Eu não ouvi a palavra câncer da boca do Oncologista, pois ele usou o termo "neoplasia maligna" com naturalidade (que é o mesmo). O achei impecável para me inteirar do assunto, explicando sobre as possibilidades de tratamento depois da cirurgia ou que talvez meu médico fosse me mandar antes para umas sessões de rádio para diminuir o tumor para depois operar. Ou seja, ele era tão tranquilo que passava impressão de não ser tão grave.

Gente, eu nunca fui lento pra entender as coisas, só que estive num estado tão "anestesiado" que fiz uma pergunta idiota assim que ele terminou de me explicar tudo.

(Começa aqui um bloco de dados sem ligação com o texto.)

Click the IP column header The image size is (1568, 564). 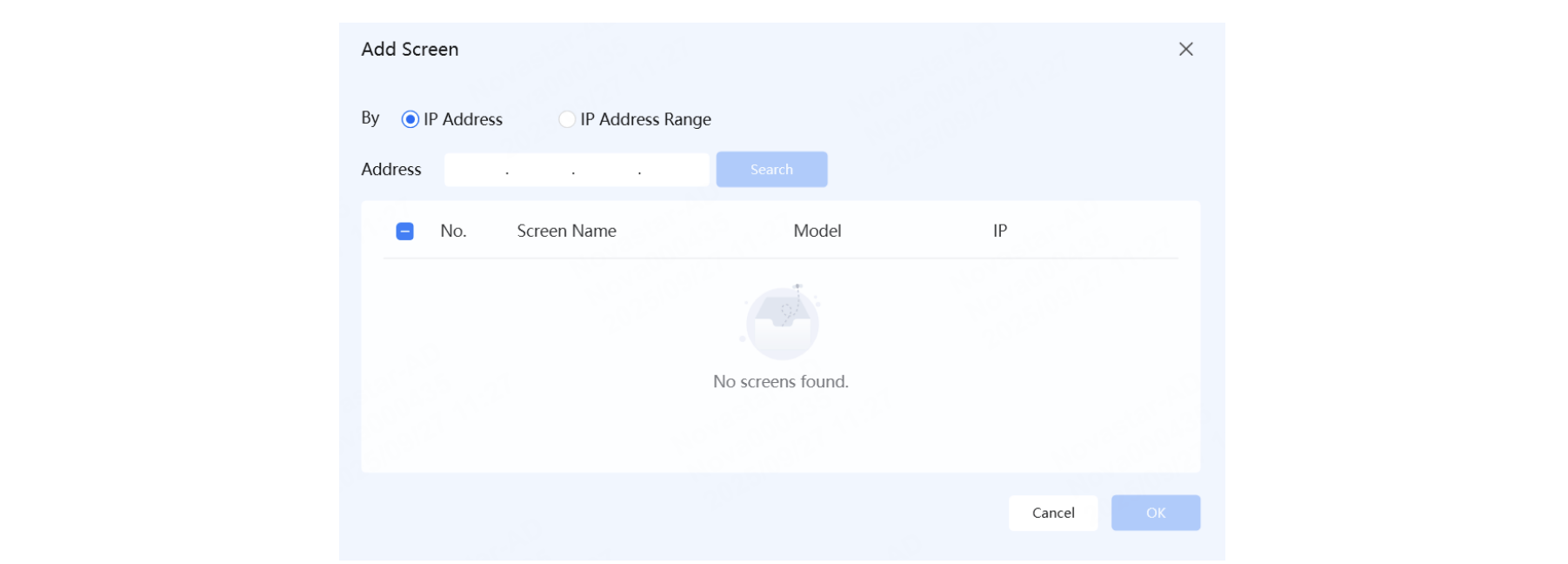(x=999, y=231)
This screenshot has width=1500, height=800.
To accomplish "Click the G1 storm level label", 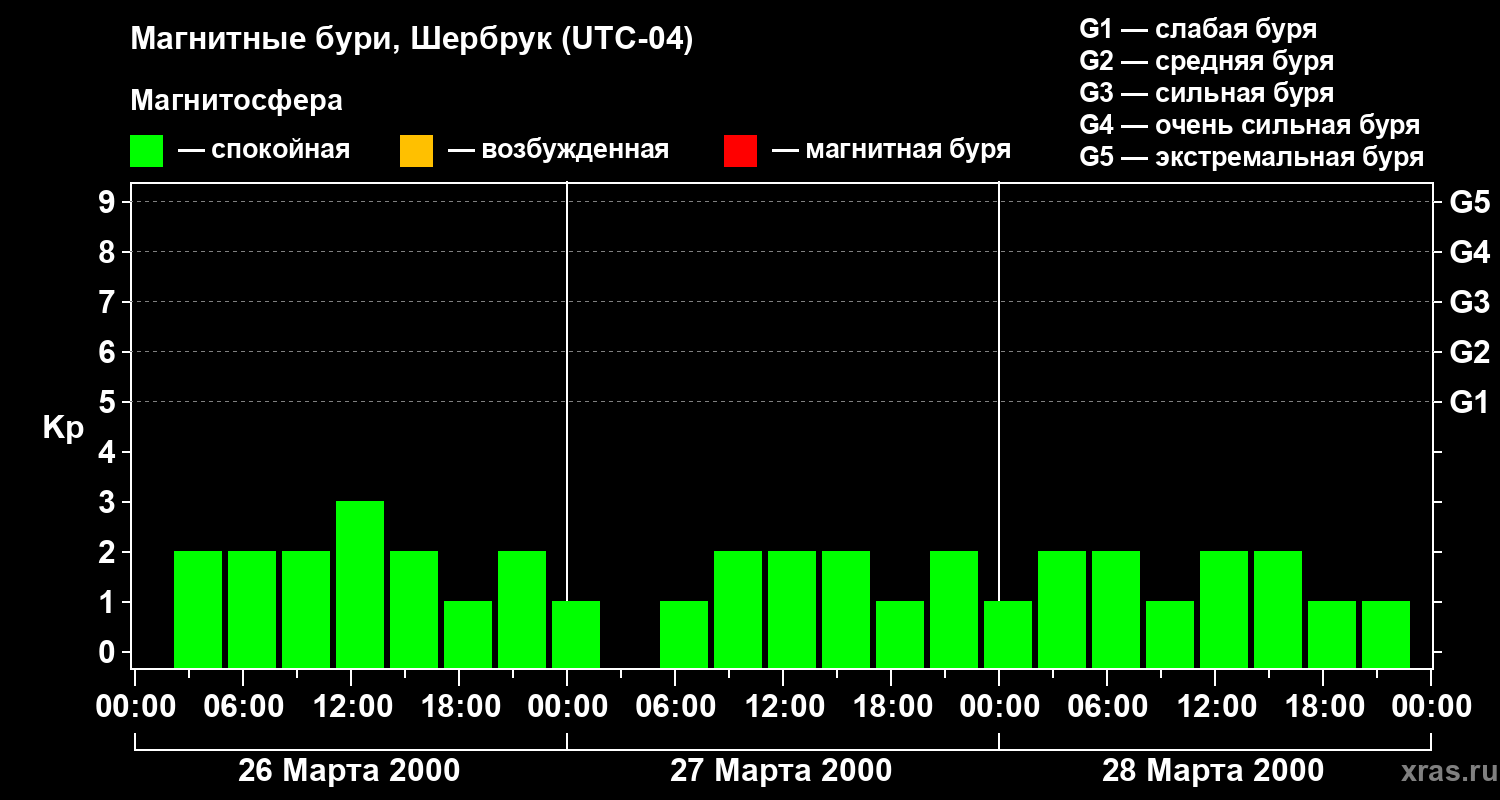I will [1469, 403].
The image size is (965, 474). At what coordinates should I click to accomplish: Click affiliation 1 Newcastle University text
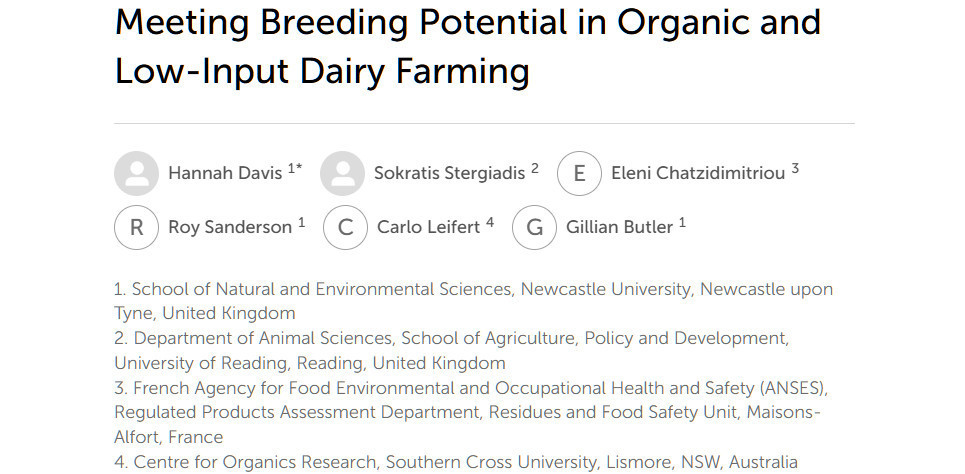473,301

— É tipo um câncer, o senhor diz? — eu sabia que era o mesmo que neoplasia maligna, mas ainda processava as coisas.

— Sim, um tipo de tumor, Renan. Tem quase oito centímetro — ... e ele seguiu falando em voz calma, um monte de termos médicos que são gregos ou javaneses para mim. 

Anderson não disse uma só palavra. No carro, esfregou a mão no rosto e eu achei que ele ia brigar comigo, nem sei porque. Mas o que fez me causou muito mais choros. Primeiro foi seu abraço carinhoso, os beijos na minha cabeça e uma fungada de quem está emotivo.

— Só sei de uma coisa, você é o Leão mais forte que eu conheço. Sabe que vai ficar curado, né?

— Só vou atrapalhar a vida de todo mundo.

— Cadê as minhas Havaianas? Vou te dar uma coça de chinelo. Fala mais uma bobiça dessas pra ver. Parece tolo. E engole o choro. Falou besteira, não pode chorar também.

— Credo — eu sei que ele estava tentando me fazer rir. Meus pensamentos não eram tão bons ou evoluídos no começo. 

Descobrir um câncer já dá a impressão de que se vai morrer gritando de dor porque essas eram as histórias mais marcantes que já tinha ouvido. A maioria esmagadora eram histórias com final muito triste. Tive que aprender a dar ouvidos àquelas histórias em que pessoas "desenganadas" pelo médico praticamente ressuscitaram. Vitória nos casos mais simples ou mais complexos dependiam muito de quem compartilhava.

No meu caso, eu tive apoio de tantas pessoas e uma visita até da Ângela com seu abraço inesperado. Luiz me abraçou também e Anderson fez ceninha depois que ele se foi. Eu me sentia absolutamente vivo, o que de fato eu estava (cadê o meme do cérebro explodindo?). 

Aprendi a lutar e ser muito mais forte tendo a doença. Meu companheiro nunca saiu de perto, mesmo que eu me achasse deplorável cagando na fralda por uns dias ou esvaziando minha sonda urinária dos primeiros tempos do pós cirúrgico.

Anderson me levou nas sessões de rádio, me acompanhou nos meus quase seis meses de Quimioterapia "amarela". Ficou firme quando emagreci e depois quando engordei pra caralho (posteriormente tive acúmulo de gordura no fígado). Depois do sobrepeso, veio à baixa autoestima, logo em seguida os sintomas de depressão. Foi um pacotão pesado de carregar, mas consegui carregar porque minha família e amigos me ajudaram com o fardo.